Entscheidung erst in der Wahlkabine
Neben dem Lager der unentschlossenen Wähler, das auf vier bis sieben Prozent geschätzt wird, gibt es das jener Bürger, die Kandidaten anderer Parteien wählen werden - etwa die der Libertären oder der Grünen.
Allerdings würden die Kandidaten der dritten Parteien immer mehr an Unterstützung verlieren, je näher die Wahl käme, sagt Sam Wang, Neurowissenschaftler an der Princeton University und Gründer des Princeton Wahl Consortium (PEC) - eine Website, die statistische Analysen rund um die Wahl erstellt.
Viele Wähler, die eigentlich weder für Clinton noch für Trump stimmen wollten, würden erkennen, dass sie, wenn sie andere Kandidaten wählten, ihre Stimme verschenken würden.

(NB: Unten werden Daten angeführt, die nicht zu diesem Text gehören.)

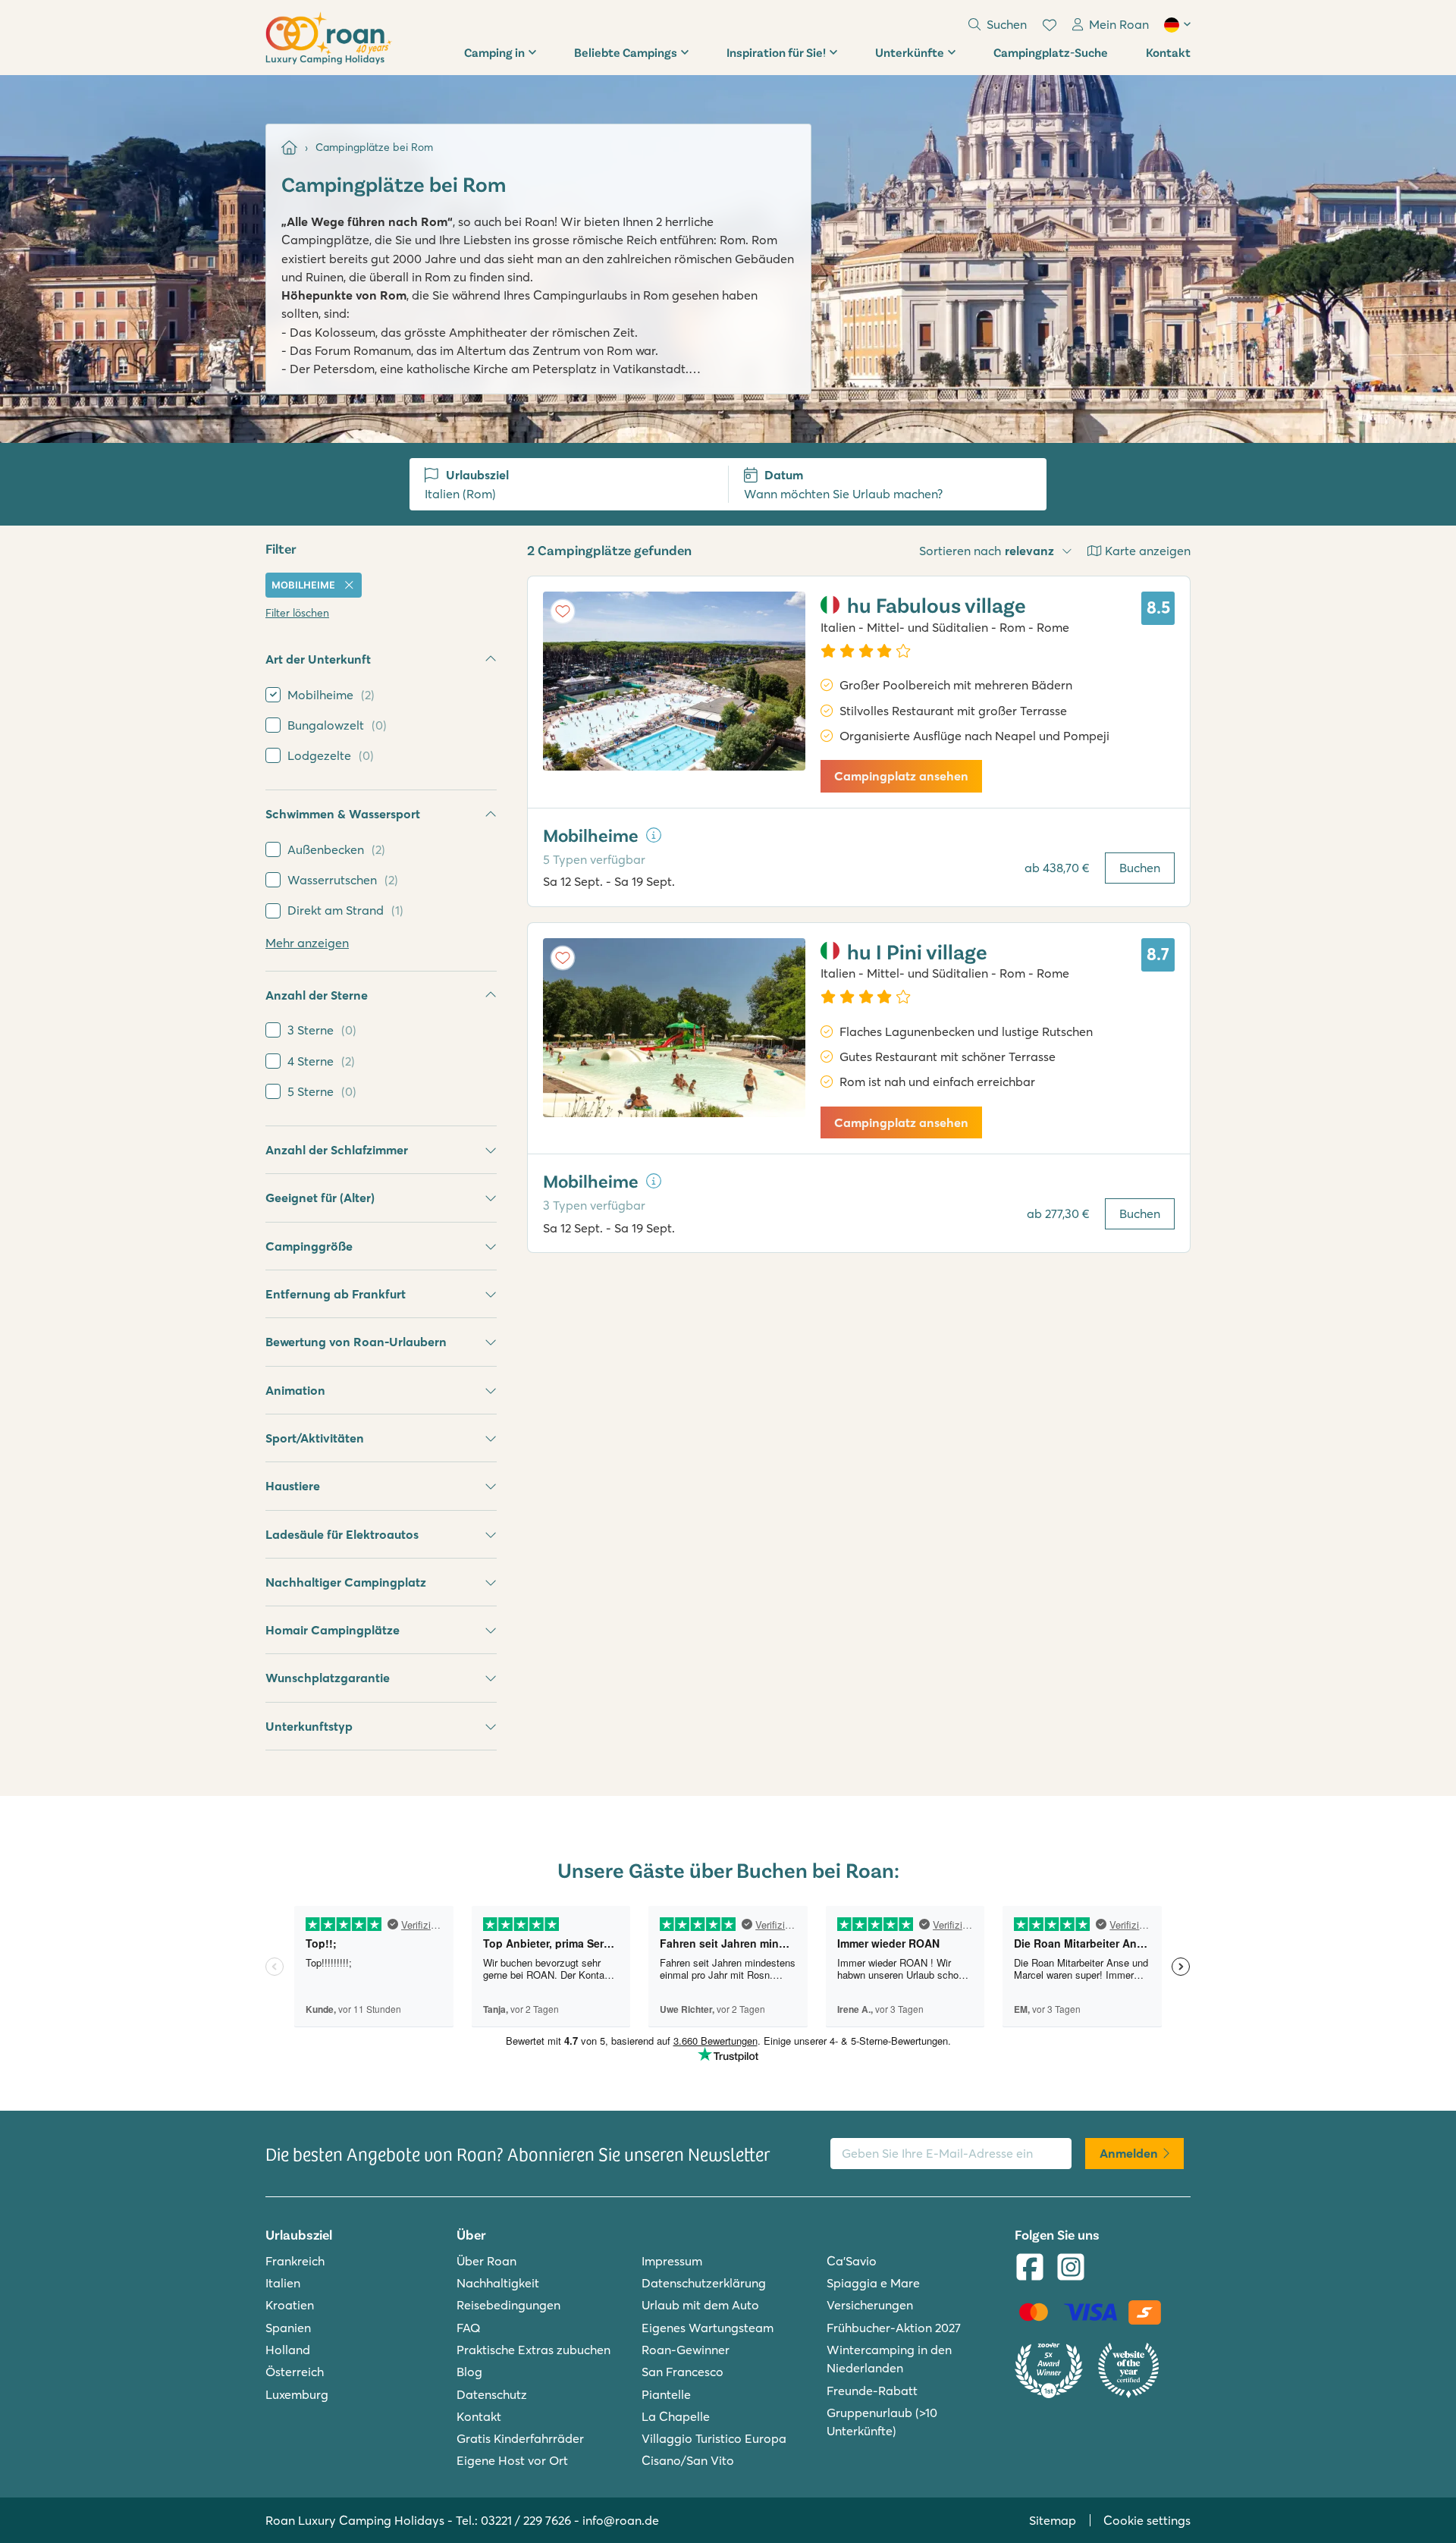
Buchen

Das zeigt sich etwa an der Unterstützung für Johnson: Kam er Mitte September noch auf einen Stimmenanteil von über neun Prozent, waren es Anfang November noch knapp fünf Prozent.
"Wenn man aus der Vergangenheit etwas ableiten kann, dann die Vermutung, dass die meisten Anhänger der dritten Parteien letztlich für Trump oder Clinton stimmen werden", so Wang. Damit gehören diese Wähler zu guten Teilen ebenfalls ins Lager der Unentschlossenen.
Zwar ist die Zahl der unentschlossenen Wähler zurückgegangen. Trotzdem sei es riskant, sie in das Wahlkalkül mit einzubeziehen, sagt Jonh Hudak vom Brookings Institute. "Denn Clinton und Trump sind unübersehbar zwei höchst unterschiedliche Kandidaten. Trotzdem gibt es immer noch Personen, die erst in der Wahlkabine entscheiden, wen sie wählen wollen."